Muzyk is an astoundingly proficient hornist, and his playing is indeed sweet, colorful, and beautiful, but he does not sound like a cello. The listener's appreciation of this album will depend on his or her tolerance for hearing music written very idiomatically for one instrument being played on another. The willing listener has to make some adjustments to fully enjoy this album. The horn and cello are both expressive melodic instruments capable of warmth, incisiveness, and a variety of tonal colors. The biggest technical difference between them is that a cellist's playing is not circumscribed by the need to interrupt the musical line to take breaths. Bach's suites include passages of page after page of unbroken lines, and any wind player is going to have to break the lines at points to breathe. By using circular breathing,
Muzyk is able to go for an amazingly long time without a breath, but he does take one occasionally, and it does introduce an element of discontinuity that listeners, depending on their inclination, may or may not be able to accept. It must be said, though, that after the first few breaths, it's possible to get acclimated to them, so that they become less noticeable.

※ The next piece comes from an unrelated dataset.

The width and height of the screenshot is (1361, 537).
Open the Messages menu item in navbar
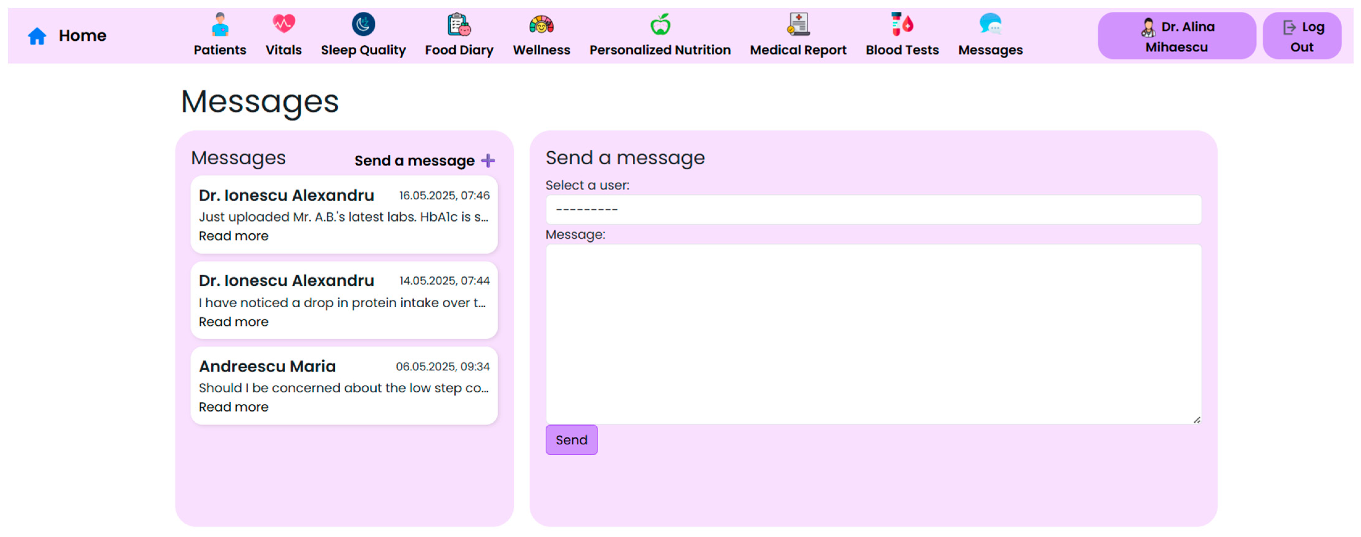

Muzyk is an extraordinarily fine hornist; his tone is warm and full, his technique is impeccable, and his playing is completely secure. He made these arrangements himself, and he even manages to make the cello's multiple stops persuasive on the horn, treating them as grace notes. The result can be jaw-droppingly virtuosic; in the first Bourée of the Third Suite, the smoothness of his legato leaps from the very depths of the horn's range to its highest sounds practically miraculous. Like the finest cellist tackling these suites, he plays with spontaneity and ease, as if he were making up the music as he goes along. Some of his interpretive choices may annoy purists, but they follow a reasonable musical logic and are never capricious. The excellence of
Muzyk's performance makes a strong case for a well-played transcription and may even win over skeptics for whom the idea of a hornist playing these pieces is nothing short of blasphemous. The recorded sound is warm and spacious and has a resonance that nicely approximates the sustained ringing of a cello's strings.